TASK PROMPT:
Output every line of the rows below as a JSON list of strings, one string per line, leaving out blank lines.
....................
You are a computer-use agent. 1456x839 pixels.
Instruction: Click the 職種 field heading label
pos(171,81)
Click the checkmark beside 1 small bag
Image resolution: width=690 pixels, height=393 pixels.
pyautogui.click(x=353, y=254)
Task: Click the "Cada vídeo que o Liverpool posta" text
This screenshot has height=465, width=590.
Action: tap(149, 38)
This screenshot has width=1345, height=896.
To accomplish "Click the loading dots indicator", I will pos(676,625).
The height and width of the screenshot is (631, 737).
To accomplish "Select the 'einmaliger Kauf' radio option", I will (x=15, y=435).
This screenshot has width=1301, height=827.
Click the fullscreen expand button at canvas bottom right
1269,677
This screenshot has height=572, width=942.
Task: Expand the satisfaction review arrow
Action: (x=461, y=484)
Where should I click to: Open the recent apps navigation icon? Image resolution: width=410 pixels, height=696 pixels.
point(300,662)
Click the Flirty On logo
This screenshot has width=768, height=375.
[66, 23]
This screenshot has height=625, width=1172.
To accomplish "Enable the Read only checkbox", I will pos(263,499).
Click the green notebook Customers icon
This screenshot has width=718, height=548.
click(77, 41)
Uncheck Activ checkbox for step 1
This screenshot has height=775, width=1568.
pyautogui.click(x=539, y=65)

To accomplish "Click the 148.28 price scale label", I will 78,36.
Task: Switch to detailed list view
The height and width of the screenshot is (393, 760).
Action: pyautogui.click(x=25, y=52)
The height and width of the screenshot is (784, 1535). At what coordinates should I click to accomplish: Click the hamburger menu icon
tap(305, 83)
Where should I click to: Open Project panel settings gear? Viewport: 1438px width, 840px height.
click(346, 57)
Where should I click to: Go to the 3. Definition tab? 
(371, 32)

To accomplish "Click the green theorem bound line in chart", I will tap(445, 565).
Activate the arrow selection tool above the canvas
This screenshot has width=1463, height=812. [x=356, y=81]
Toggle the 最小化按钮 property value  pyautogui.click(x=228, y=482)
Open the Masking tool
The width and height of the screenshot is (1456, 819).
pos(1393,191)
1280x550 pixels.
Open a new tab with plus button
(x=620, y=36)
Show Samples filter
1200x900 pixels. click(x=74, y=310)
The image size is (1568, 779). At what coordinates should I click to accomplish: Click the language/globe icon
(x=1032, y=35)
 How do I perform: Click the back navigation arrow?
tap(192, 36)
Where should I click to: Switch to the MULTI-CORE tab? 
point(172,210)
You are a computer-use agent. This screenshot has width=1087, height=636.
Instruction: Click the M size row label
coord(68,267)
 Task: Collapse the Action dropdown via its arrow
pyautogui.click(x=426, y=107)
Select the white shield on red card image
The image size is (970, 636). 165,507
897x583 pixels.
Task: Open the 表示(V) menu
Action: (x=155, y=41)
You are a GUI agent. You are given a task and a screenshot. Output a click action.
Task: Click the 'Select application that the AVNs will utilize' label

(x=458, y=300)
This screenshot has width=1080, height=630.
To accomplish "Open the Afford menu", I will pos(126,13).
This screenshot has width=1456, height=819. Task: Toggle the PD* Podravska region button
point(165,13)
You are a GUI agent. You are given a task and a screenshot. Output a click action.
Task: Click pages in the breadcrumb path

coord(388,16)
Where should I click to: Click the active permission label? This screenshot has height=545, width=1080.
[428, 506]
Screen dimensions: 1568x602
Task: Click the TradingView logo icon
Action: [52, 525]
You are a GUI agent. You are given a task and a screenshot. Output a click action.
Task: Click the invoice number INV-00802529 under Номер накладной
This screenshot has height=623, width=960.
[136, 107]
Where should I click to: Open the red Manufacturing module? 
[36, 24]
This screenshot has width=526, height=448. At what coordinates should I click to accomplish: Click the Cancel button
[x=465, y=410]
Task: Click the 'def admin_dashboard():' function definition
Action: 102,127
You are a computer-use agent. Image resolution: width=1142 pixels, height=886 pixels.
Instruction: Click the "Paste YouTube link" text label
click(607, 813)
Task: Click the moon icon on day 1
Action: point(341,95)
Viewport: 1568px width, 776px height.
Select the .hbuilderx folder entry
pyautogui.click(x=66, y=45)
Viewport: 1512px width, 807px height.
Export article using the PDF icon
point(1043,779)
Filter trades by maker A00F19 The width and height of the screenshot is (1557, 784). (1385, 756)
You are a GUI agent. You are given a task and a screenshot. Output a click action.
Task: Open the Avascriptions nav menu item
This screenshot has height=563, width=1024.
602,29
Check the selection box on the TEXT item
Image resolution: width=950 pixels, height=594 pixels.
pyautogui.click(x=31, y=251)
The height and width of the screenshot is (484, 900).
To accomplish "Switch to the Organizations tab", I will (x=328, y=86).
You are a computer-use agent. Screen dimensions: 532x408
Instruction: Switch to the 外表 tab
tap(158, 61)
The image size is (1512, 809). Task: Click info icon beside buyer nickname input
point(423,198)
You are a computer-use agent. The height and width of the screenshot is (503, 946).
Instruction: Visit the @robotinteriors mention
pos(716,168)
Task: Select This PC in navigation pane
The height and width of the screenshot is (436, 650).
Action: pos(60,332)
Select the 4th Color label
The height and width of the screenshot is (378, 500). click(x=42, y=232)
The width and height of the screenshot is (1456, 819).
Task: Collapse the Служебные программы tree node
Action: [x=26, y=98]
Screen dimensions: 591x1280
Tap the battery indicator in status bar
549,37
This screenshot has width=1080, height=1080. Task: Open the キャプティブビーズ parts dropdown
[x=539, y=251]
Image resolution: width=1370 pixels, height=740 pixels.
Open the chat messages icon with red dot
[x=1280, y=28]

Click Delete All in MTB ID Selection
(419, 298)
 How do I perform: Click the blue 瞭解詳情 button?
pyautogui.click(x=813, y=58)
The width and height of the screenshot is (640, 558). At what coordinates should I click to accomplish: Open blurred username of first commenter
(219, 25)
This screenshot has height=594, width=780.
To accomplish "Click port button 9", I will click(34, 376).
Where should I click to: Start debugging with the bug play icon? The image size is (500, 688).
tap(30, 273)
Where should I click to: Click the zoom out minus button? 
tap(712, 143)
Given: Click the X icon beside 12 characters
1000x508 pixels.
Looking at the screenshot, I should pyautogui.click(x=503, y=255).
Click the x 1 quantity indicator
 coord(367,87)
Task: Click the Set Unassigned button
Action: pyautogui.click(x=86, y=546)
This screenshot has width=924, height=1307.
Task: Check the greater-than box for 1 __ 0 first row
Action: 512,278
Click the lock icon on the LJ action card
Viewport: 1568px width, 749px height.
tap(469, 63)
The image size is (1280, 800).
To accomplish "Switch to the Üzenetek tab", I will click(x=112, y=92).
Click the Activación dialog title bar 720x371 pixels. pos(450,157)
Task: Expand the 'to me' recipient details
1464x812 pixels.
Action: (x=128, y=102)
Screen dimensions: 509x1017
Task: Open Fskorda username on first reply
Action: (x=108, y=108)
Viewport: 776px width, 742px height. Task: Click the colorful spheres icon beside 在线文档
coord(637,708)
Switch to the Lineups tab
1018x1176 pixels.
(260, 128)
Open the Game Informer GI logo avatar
....................
REPLY TO THE EXERCISE:
[
  "You are a computer-use agent. 1456x839 pixels.",
  "Instruction: Click the 職種 field heading label",
  "pos(171,81)",
  "Click the checkmark beside 1 small bag",
  "Image resolution: width=690 pixels, height=393 pixels.",
  "pyautogui.click(x=353, y=254)",
  "Task: Click the \"Cada vídeo que o Liverpool posta\" text",
  "This screenshot has height=465, width=590.",
  "Action: tap(149, 38)",
  "This screenshot has width=1345, height=896.",
  "To accomplish \"Click the loading dots indicator\", I will pos(676,625).",
  "The height and width of the screenshot is (631, 737).",
  "To accomplish \"Select the 'einmaliger Kauf' radio option\", I will (x=15, y=435).",
  "This screenshot has width=1301, height=827.",
  "Click the fullscreen expand button at canvas bottom right",
  "1269,677",
  "This screenshot has height=572, width=942.",
  "Task: Expand the satisfaction review arrow",
  "Action: (x=461, y=484)",
  "Where should I click to: Open the recent apps navigation icon? Image resolution: width=410 pixels, height=696 pixels.",
  "point(300,662)",
  "Click the Flirty On logo",
  "This screenshot has width=768, height=375.",
  "[66, 23]",
  "This screenshot has height=625, width=1172.",
  "To accomplish \"Enable the Read only checkbox\", I will pos(263,499).",
  "Click the green notebook Customers icon",
  "This screenshot has width=718, height=548.",
  "click(77, 41)",
  "Uncheck Activ checkbox for step 1",
  "This screenshot has height=775, width=1568.",
  "pyautogui.click(x=539, y=65)",
  "To accomplish \"Click the 148.28 price scale label\", I will 78,36.",
  "Task: Switch to detailed list view",
  "The height and width of the screenshot is (393, 760).",
  "Action: pyautogui.click(x=25, y=52)",
  "The height and width of the screenshot is (784, 1535). At what coordinates should I click to accomplish: Click the hamburger menu icon",
  "tap(305, 83)",
  "Where should I click to: Open Project panel settings gear? Viewport: 1438px width, 840px height.",
  "click(346, 57)",
  "Where should I click to: Go to the 3. Definition tab? ",
  "(371, 32)",
  "To accomplish \"Click the green theorem bound line in chart\", I will tap(445, 565).",
  "Activate the arrow selection tool above the canvas",
  "This screenshot has width=1463, height=812. [x=356, y=81]",
  "Toggle the 最小化按钮 property value  pyautogui.click(x=228, y=482)",
  "Open the Masking tool",
  "The width and height of the screenshot is (1456, 819).",
  "pos(1393,191)",
  "1280x550 pixels.",
  "Open a new tab with plus button",
  "(x=620, y=36)",
  "Show Samples filter",
  "1200x900 pixels. click(x=74, y=310)",
  "The image size is (1568, 779). At what coordinates should I click to accomplish: Click the language/globe icon",
  "(x=1032, y=35)",
  " How do I perform: Click the back navigation arrow?",
  "tap(192, 36)",
  "Where should I click to: Switch to the MULTI-CORE tab? ",
  "point(172,210)",
  "You are a computer-use agent. This screenshot has width=1087, height=636.",
  "Instruction: Click the M size row label",
  "coord(68,267)",
  " Task: Collapse the Action dropdown via its arrow",
  "pyautogui.click(x=426, y=107)",
  "Select the white shield on red card image",
  "The image size is (970, 636). 165,507",
  "897x583 pixels.",
  "Task: Open the 表示(V) menu",
  "Action: (x=155, y=41)",
  "You are a GUI agent. You are given a task and a screenshot. Output a click action.",
  "Task: Click the 'Select application that the AVNs will utilize' label",
  "(x=458, y=300)",
  "This screenshot has width=1080, height=630.",
  "To accomplish \"Open the Afford menu\", I will pos(126,13).",
  "This screenshot has width=1456, height=819. Task: Toggle the PD* Podravska region button",
  "point(165,13)",
  "You are a GUI agent. You are given a task and a screenshot. Output a click action.",
  "Task: Click pages in the breadcrumb path",
  "coord(388,16)",
  "Where should I click to: Click the active permission label? This screenshot has height=545, width=1080.",
  "[428, 506]",
  "Screen dimensions: 1568x602",
  "Task: Click the TradingView logo icon",
  "Action: [52, 525]",
  "You are a GUI agent. You are given a task and a screenshot. Output a click action.",
  "Task: Click the invoice number INV-00802529 under Номер накладной",
  "This screenshot has height=623, width=960.",
  "[136, 107]",
  "Where should I click to: Open the red Manufacturing module? ",
  "[36, 24]",
  "This screenshot has width=526, height=448. At what coordinates should I click to accomplish: Click the Cancel button",
  "[x=465, y=410]",
  "Task: Click the 'def admin_dashboard():' function definition",
  "Action: 102,127",
  "You are a computer-use agent. Image resolution: width=1142 pixels, height=886 pixels.",
  "Instruction: Click the \"Paste YouTube link\" text label",
  "click(607, 813)",
  "Task: Click the moon icon on day 1",
  "Action: point(341,95)",
  "Viewport: 1568px width, 776px height.",
  "Select the .hbuilderx folder entry",
  "pyautogui.click(x=66, y=45)",
  "Viewport: 1512px width, 807px height.",
  "Export article using the PDF icon",
  "point(1043,779)",
  "Filter trades by maker A00F19 The width and height of the screenshot is (1557, 784). (1385, 756)",
  "You are a GUI agent. You are given a task and a screenshot. Output a click action.",
  "Task: Open the Avascriptions nav menu item",
  "This screenshot has height=563, width=1024.",
  "602,29",
  "Check the selection box on the TEXT item",
  "Image resolution: width=950 pixels, height=594 pixels.",
  "pyautogui.click(x=31, y=251)",
  "The height and width of the screenshot is (484, 900).",
  "To accomplish \"Switch to the Organizations tab\", I will (x=328, y=86).",
  "You are a computer-use agent. Screen dimensions: 532x408",
  "Instruction: Switch to the 外表 tab",
  "tap(158, 61)",
  "The image size is (1512, 809). Task: Click info icon beside buyer nickname input",
  "point(423,198)",
  "You are a computer-use agent. The height and width of the screenshot is (503, 946).",
  "Instruction: Visit the @robotinteriors mention",
  "pos(716,168)",
  "Task: Select This PC in navigation pane",
  "The height and width of the screenshot is (436, 650).",
  "Action: pos(60,332)",
  "Select the 4th Color label",
  "The height and width of the screenshot is (378, 500). click(x=42, y=232)",
  "The width and height of the screenshot is (1456, 819).",
  "Task: Collapse the Служебные программы tree node",
  "Action: [x=26, y=98]",
  "Screen dimensions: 591x1280",
  "Tap the battery indicator in status bar",
  "549,37",
  "This screenshot has width=1080, height=1080. Task: Open the キャプティブビーズ parts dropdown",
  "[x=539, y=251]",
  "Image resolution: width=1370 pixels, height=740 pixels.",
  "Open the chat messages icon with red dot",
  "[x=1280, y=28]",
  "Click Delete All in MTB ID Selection",
  "(419, 298)",
  " How do I perform: Click the blue 瞭解詳情 button?",
  "pyautogui.click(x=813, y=58)",
  "The width and height of the screenshot is (640, 558). At what coordinates should I click to accomplish: Open blurred username of first commenter",
  "(219, 25)",
  "This screenshot has height=594, width=780.",
  "To accomplish \"Click port button 9\", I will click(34, 376).",
  "Where should I click to: Start debugging with the bug play icon? The image size is (500, 688).",
  "tap(30, 273)",
  "Where should I click to: Click the zoom out minus button? ",
  "tap(712, 143)",
  "Given: Click the X icon beside 12 characters",
  "1000x508 pixels.",
  "Looking at the screenshot, I should pyautogui.click(x=503, y=255).",
  "Click the x 1 quantity indicator",
  " coord(367,87)",
  "Task: Click the Set Unassigned button",
  "Action: pyautogui.click(x=86, y=546)",
  "This screenshot has width=924, height=1307.",
  "Task: Check the greater-than box for 1 __ 0 first row",
  "Action: 512,278",
  "Click the lock icon on the LJ action card",
  "Viewport: 1568px width, 749px height.",
  "tap(469, 63)",
  "The image size is (1280, 800).",
  "To accomplish \"Switch to the Üzenetek tab\", I will click(x=112, y=92).",
  "Click the Activación dialog title bar 720x371 pixels. pos(450,157)",
  "Task: Expand the 'to me' recipient details",
  "1464x812 pixels.",
  "Action: (x=128, y=102)",
  "Screen dimensions: 509x1017",
  "Task: Open Fskorda username on first reply",
  "Action: (x=108, y=108)",
  "Viewport: 776px width, 742px height. Task: Click the colorful spheres icon beside 在线文档",
  "coord(637,708)",
  "Switch to the Lineups tab",
  "1018x1176 pixels.",
  "(260, 128)",
  "Open the Game Informer GI logo avatar"
]